**Entries shown**
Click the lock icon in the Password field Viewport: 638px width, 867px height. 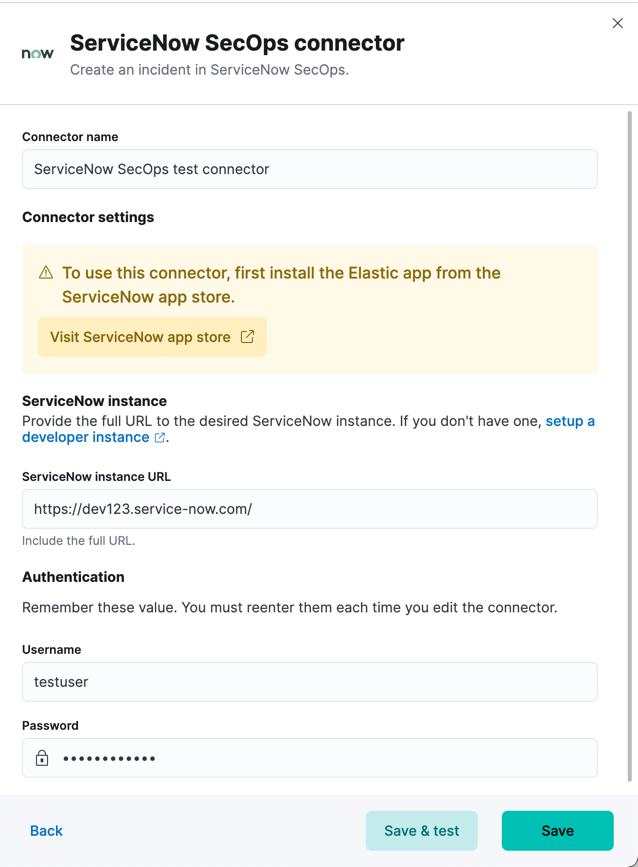tap(41, 758)
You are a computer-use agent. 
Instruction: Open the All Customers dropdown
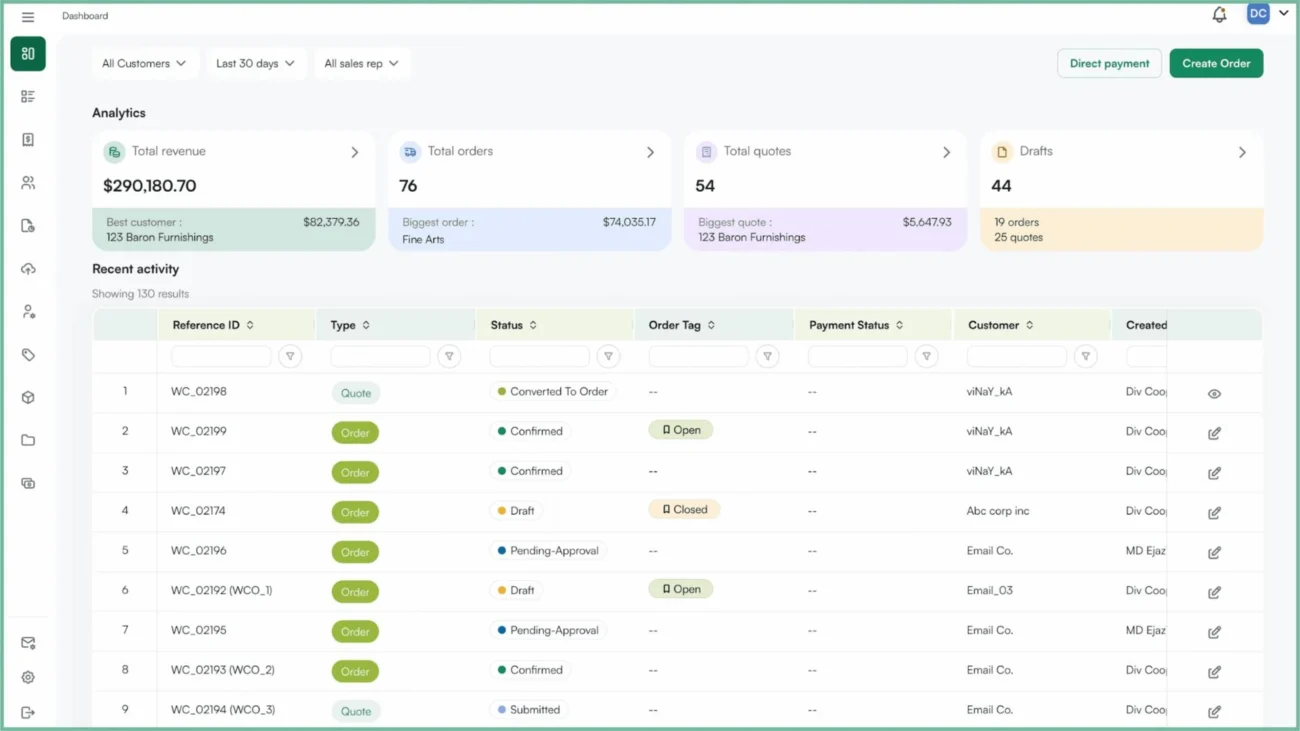click(x=144, y=62)
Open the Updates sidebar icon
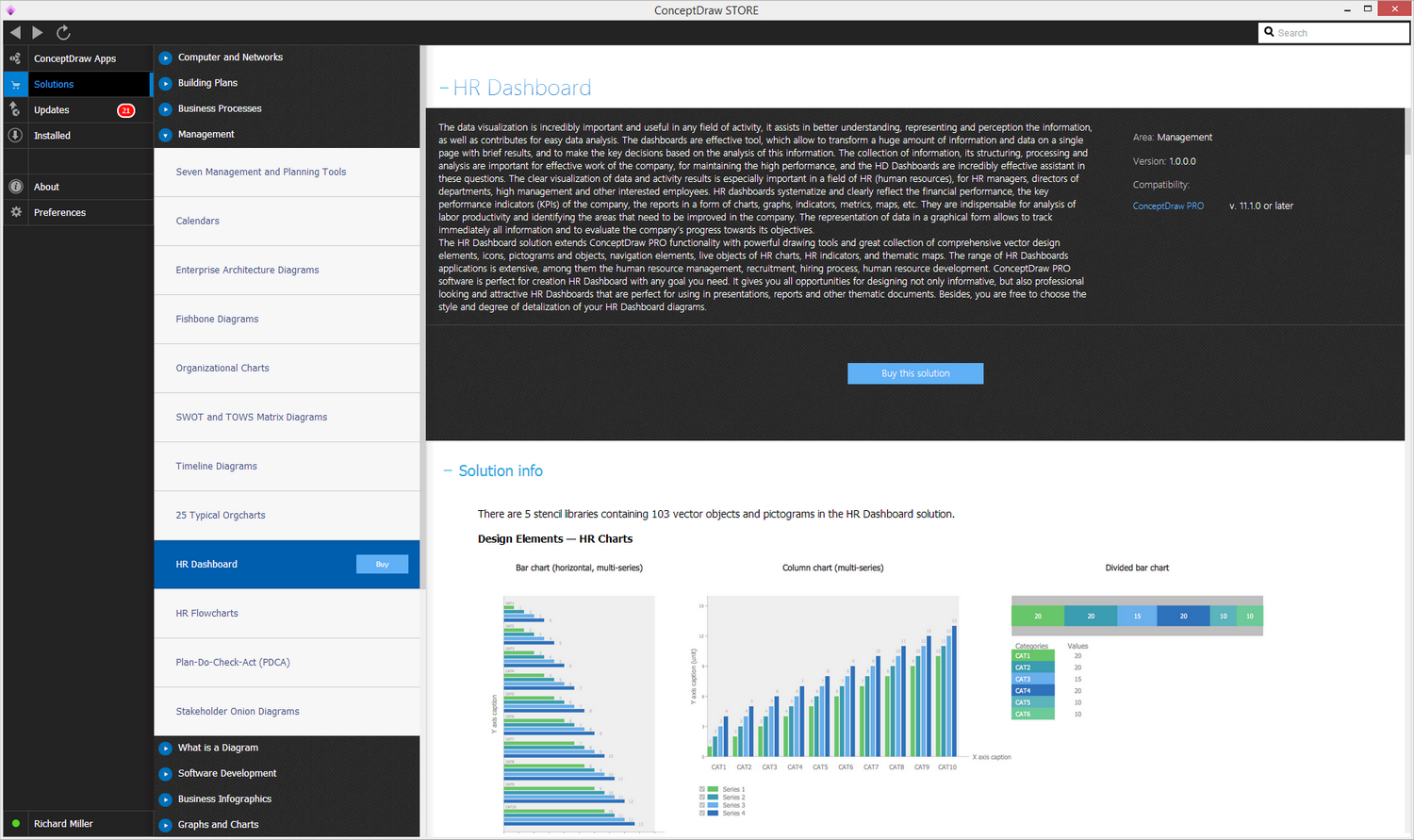1414x840 pixels. [x=15, y=109]
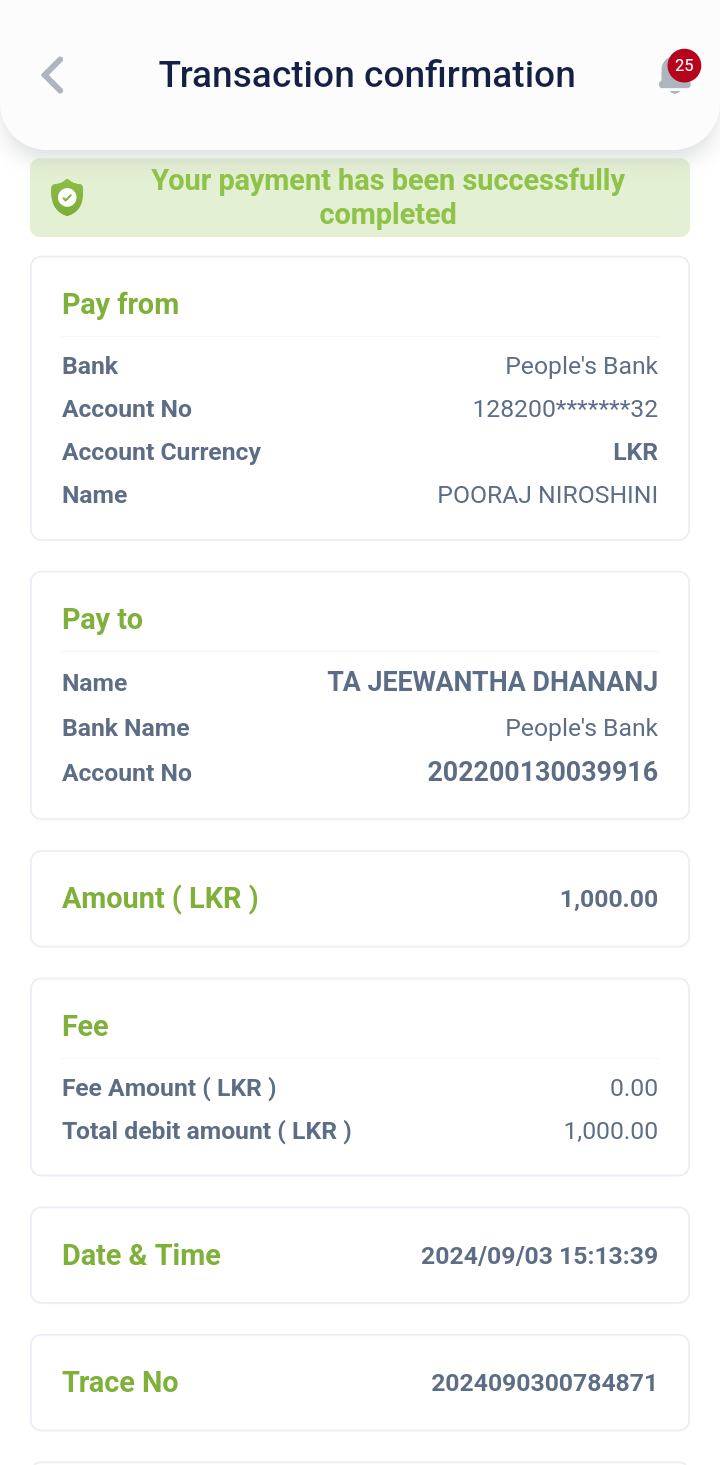Click the Total debit amount value
This screenshot has height=1465, width=720.
click(610, 1131)
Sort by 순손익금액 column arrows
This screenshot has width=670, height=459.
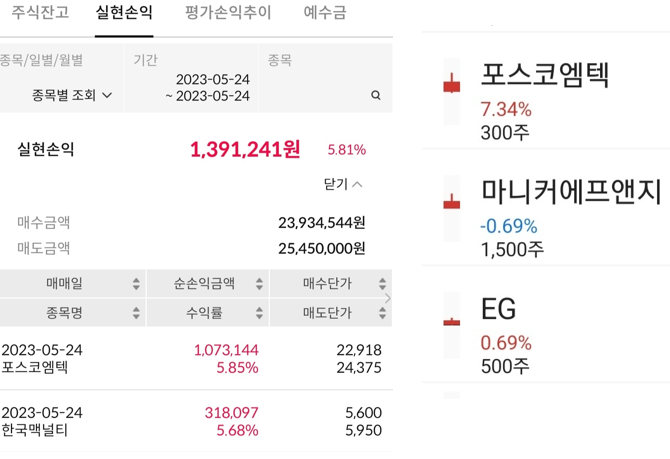[x=259, y=283]
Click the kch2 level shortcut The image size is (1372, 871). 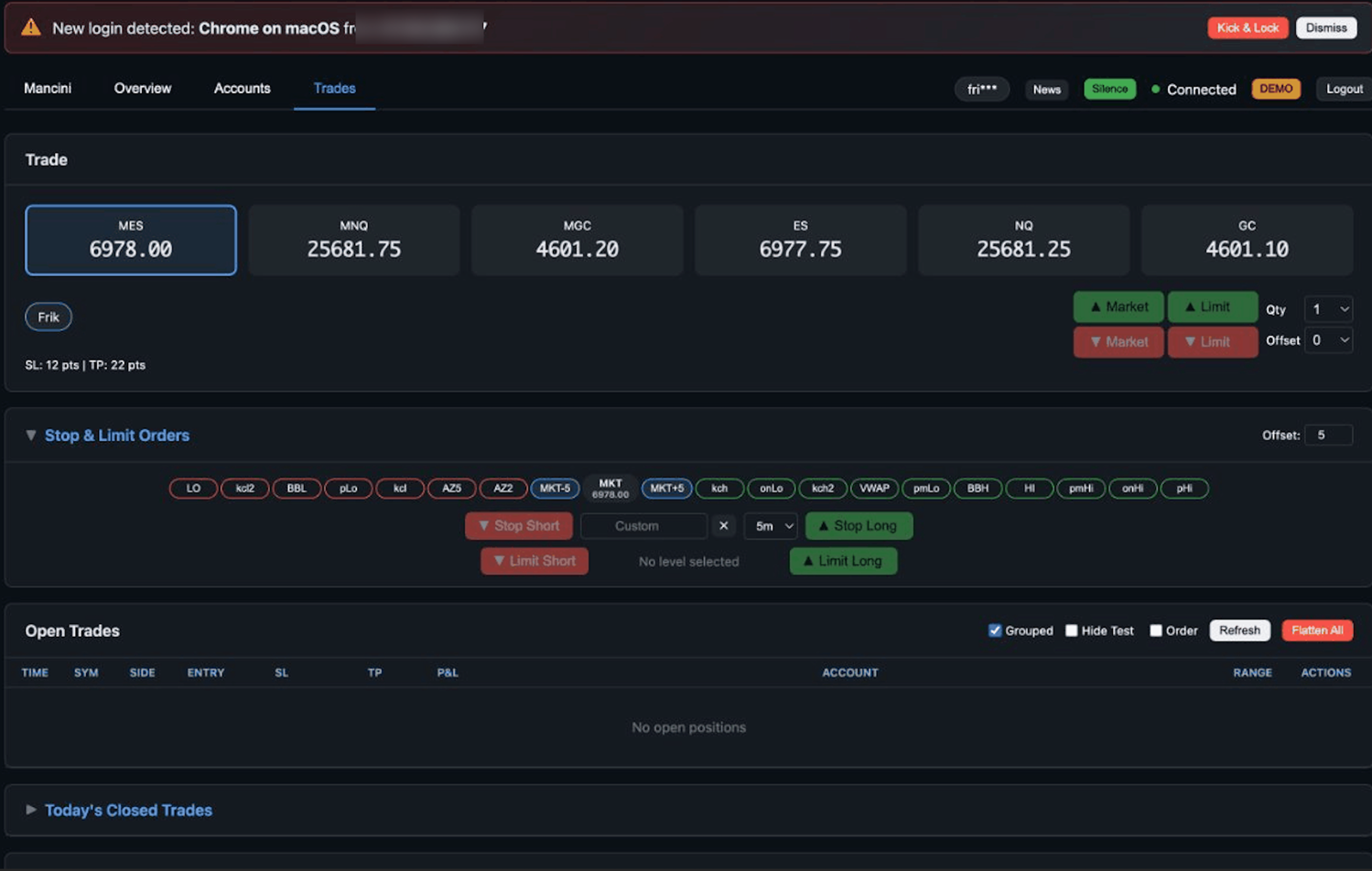pyautogui.click(x=823, y=489)
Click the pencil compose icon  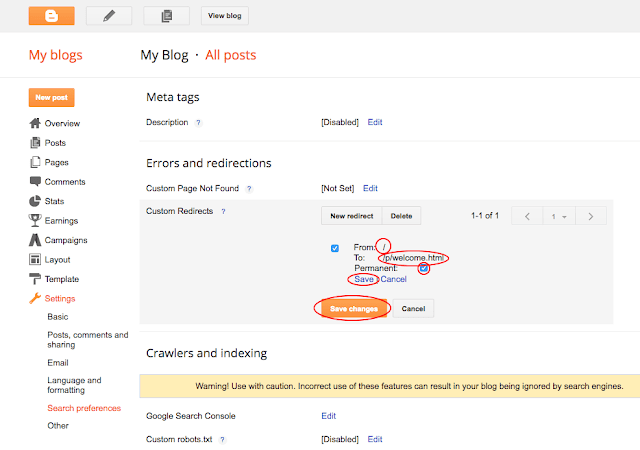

**Required work**
In the entries above, find the line containing "You are a computer-use agent." and the line containing "Sort by 순손익금액 column arrows", then copy both and every line between them exactly, without any picture.

**Solution to the problem**
You are a computer-use agent. 
Instruction: Open the All Customers dropdown
click(x=144, y=62)
Open the Updates sidebar icon
1414x840 pixels. [x=15, y=109]
Click the Total debit amount value
This screenshot has height=1465, width=720.
click(610, 1131)
Sort by 순손익금액 column arrows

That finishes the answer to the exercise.